Records from a collection
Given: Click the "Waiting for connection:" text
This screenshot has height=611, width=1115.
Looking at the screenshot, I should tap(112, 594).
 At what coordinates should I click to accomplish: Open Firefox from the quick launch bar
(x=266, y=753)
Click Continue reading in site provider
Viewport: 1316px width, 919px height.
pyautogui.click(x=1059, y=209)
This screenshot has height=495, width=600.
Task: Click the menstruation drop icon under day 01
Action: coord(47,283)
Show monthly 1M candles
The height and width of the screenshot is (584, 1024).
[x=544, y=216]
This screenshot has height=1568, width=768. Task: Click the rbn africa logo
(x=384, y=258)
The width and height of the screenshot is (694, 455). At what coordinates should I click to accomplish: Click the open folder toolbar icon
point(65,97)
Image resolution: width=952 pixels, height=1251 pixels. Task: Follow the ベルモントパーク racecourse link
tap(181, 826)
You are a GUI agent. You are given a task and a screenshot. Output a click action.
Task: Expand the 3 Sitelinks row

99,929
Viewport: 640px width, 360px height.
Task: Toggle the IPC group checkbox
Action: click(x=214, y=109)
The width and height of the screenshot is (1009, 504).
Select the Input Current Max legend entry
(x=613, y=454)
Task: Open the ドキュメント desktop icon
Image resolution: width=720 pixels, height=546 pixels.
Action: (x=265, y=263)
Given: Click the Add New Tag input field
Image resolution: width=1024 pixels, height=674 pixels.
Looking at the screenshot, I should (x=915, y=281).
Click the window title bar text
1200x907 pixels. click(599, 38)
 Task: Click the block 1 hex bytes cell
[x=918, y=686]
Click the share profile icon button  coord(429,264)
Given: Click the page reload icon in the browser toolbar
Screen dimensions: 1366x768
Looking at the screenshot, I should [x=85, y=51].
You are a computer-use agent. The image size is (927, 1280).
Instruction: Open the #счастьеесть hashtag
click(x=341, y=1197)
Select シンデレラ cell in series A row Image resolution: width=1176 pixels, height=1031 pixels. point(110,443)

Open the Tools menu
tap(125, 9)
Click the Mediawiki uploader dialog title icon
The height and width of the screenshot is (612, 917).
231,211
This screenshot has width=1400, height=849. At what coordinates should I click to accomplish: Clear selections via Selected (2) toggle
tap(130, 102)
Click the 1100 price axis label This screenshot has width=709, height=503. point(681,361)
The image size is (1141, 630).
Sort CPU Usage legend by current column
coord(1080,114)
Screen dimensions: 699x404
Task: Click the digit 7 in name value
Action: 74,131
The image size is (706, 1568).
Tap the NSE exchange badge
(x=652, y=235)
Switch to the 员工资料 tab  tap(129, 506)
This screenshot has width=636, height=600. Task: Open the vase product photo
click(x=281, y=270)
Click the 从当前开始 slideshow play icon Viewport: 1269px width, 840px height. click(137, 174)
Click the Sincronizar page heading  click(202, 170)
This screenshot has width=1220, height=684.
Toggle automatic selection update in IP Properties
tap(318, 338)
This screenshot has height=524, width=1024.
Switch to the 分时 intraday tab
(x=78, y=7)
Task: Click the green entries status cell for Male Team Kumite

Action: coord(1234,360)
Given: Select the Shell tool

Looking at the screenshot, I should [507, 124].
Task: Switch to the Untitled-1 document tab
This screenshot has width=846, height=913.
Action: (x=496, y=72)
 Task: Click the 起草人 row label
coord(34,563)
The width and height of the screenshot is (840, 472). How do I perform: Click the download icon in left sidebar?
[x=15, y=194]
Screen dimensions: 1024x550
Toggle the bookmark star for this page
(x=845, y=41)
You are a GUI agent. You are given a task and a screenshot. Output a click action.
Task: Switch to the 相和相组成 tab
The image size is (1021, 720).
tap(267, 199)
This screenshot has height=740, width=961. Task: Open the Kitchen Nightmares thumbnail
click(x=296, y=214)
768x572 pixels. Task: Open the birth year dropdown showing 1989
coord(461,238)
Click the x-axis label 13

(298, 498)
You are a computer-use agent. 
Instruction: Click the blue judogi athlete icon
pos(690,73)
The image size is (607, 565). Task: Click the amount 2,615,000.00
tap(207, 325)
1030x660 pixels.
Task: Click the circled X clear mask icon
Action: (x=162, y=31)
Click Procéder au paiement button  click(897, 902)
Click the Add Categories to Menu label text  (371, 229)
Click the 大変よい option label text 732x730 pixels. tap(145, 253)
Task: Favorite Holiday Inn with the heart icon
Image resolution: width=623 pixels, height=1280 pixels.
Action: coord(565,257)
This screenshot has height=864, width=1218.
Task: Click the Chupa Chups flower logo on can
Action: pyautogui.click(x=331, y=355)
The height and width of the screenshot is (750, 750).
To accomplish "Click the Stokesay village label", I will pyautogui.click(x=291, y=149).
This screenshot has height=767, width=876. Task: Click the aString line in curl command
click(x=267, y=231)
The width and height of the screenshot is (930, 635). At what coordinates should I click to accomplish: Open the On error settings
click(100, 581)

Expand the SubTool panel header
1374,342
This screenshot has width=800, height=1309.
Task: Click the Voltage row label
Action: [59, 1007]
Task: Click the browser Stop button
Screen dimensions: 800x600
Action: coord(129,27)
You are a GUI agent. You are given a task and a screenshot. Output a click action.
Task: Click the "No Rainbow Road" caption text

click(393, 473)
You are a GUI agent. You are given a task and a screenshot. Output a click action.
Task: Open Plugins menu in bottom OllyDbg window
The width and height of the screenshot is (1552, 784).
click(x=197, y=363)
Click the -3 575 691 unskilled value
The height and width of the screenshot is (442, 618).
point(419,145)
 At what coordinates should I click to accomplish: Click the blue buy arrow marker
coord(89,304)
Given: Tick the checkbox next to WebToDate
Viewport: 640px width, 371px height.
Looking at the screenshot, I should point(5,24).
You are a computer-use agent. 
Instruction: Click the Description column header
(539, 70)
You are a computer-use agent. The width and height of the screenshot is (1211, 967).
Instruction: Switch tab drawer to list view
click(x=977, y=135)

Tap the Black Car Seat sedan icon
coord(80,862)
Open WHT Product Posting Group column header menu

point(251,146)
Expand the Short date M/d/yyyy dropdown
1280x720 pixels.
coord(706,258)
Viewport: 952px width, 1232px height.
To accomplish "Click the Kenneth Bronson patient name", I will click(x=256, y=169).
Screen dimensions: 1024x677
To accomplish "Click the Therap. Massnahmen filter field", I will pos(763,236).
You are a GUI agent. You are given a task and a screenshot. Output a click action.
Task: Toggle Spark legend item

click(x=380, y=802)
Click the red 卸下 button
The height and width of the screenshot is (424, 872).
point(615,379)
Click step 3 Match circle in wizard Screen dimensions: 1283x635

Task item
Within the data above, how many lines include the word "will"? Respond with the number only.

Answer box
3